A Ring of Pain
I knew that every married woman must have the contraceptive ring implanted after childbirth or they would violate the one-child policy in China. After giving birth to my daughter, Yan, I had to hide in the trunk of my husband’s delivery van each time family planning officials came; I didn’t want to get caught until I had a son. One day, I ran to hide in the hills behind the house to escape them, but I fell down and miscarried.
The days of hiding ended four years later when my son Bin was born. When the family planning officials knocked on the door, I went with them to a hospital.
Yan, who was five, asked me after I returned, “Mom, what did they put in your body? Does it hurt?”
I told her, “Contraceptive ring. It doesn’t hurt. I won’t have babies anymore.”
“Where is it?”
“Here, in the belly.”
I didn’t tell Yan that I bled while the doctor put the ring on, and the doctor said it was normal and would be healed within a week.
For the first few months, I always felt soreness in my waist and pain in my belly, but I endured it. As a woman, pain was inevitable. A few years later, while doing farm work, the ring fell out, and I went to the hospital on my own to have it back in.
One day, Yan, who was in middle school, told me, “Mom, you need to pay more attention to your hygiene.” My face was burning. I was aware that I stank. I didn’t know if it had anything to do with the ring. Even though I cleaned very carefully, my leucorrhea was yellow and smelly. After that day, I used gynecological detergent to get rid of the smell; after using it, I wrapped it in a plastic bag and hid it under my bed so my children wouldn’t see it.
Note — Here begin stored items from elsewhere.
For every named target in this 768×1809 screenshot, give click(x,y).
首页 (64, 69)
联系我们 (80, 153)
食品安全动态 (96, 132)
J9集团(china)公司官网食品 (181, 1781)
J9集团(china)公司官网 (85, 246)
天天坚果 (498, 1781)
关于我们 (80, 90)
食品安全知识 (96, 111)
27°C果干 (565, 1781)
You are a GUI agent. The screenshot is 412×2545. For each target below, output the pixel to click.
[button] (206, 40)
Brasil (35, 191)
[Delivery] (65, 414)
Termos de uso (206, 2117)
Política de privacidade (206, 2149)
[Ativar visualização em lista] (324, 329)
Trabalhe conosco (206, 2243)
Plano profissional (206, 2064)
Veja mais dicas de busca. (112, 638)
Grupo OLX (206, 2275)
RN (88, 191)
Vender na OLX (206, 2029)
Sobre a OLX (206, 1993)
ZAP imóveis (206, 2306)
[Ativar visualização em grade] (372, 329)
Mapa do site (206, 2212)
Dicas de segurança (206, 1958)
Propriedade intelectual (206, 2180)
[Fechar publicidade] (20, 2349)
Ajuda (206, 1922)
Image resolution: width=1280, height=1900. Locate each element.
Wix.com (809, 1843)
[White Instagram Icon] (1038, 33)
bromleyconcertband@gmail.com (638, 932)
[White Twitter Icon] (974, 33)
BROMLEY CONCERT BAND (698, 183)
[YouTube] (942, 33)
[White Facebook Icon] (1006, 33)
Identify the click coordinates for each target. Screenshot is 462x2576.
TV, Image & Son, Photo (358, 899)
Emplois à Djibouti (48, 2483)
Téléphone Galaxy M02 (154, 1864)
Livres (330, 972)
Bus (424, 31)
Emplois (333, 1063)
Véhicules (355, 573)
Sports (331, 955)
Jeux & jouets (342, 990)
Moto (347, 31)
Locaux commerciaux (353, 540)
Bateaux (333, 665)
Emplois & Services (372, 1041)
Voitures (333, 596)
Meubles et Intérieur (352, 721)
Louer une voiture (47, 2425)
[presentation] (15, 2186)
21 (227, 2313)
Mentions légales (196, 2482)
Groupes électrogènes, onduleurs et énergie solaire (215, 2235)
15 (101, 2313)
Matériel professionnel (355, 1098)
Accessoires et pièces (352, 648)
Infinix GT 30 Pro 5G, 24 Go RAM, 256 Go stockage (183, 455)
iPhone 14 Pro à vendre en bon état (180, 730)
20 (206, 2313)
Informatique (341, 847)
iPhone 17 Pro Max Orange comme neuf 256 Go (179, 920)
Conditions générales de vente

This ring had been with me for over twenty years. I was used to the constant lower abdominal pain, but it worsened and the pain eventually became unbearable. I went to a clinic two years ago. The doctor said it didn’t matter; I could just leave the ring in the womb. So, I went home. Every time the pain became too much, I took some painkillers.
Last year, Yan, who works in a city, called me and asked, “Mom, have you taken out the ring?” I paused, not knowing how to answer. She said, “I read an article today and learned that wearing the contraceptive ring for a long time can cause gynecological inflammation and uterine lesions. You should go to the hospital if you haven’t taken it out.” Then I told her. She said, “Leaving the ring in your body is dangerous. I’ll come home next week.”
My daughter took me to a nearby hospital for a check-up. The doctor said the ultrasound showed that the ring had broken off and was inserted into my uterus. The first option was to remove the ring, but my uterus had begun to shrink, and he might not be able to remove it, in which case I would have to have a hysterectomy.
I trembled. Yan put her arm around me and said, “Mom, don’t be afraid. I’ll stay with you. I’ll take you to the municipal hospital tomorrow.”
Hearing that I would go to the city for surgery, my husband said, “You have had the ring for a long time and look fine. Why waste money?” When Bin heard this, he said simply, “Oh, I see.”
The next day, I was admitted to the hospital and put under anesthesia in the afternoon. The operation took hours. As soon as I became conscious, I felt pain in my abdomen. I groaned.
Yan patted my hand and said, “Mom, go to sleep. I’m here.”
When I woke up again, Yan was by my bed. I asked her what time it was, and she said it was almost six. I hurried her to have dinner before she got too hungry.
I was in the hospital for six days. Yan told me that my whole uterus had been removed but that I would recover.
“When the operation was over, the doctor showed me the uterus and fallopian tubes he had removed,” Yan said with a slight frown. “On the palm of the doctor’s hand lay a lump of dark red meat only half the size of his palm, and two white meat tubes. The broken metal ring had inserted itself into the red meat, making it bloodstained.” Then she took my hand and said, “Mom, it must have been hard for you to wear that ring all these years.”
She examined the wound below my navel; it was about the length of my thumb. “Does it hurt?” she asked. I didn’t want her to worry, so I said it didn’t.
“Why should women bear so much pain of childbirth?” she said.
“It’s the way it is,” I replied.
And she said, “Mom, I don’t want babies. I don’t want to suffer.”
I said, “Silly girl. Women are made to suffer. When you have kids, you will feel it’s worth it. I would go through ten more surgeries to have you and Bin.”
“Women already suffer from childbirth. Why should they suffer again for birth control and not men?”
I didn’t know how to answer her. In my time, it was natural for women to endure the pain of childbirth and contraception. No one complained. I hope Yan can have a different choice, a life without suffering.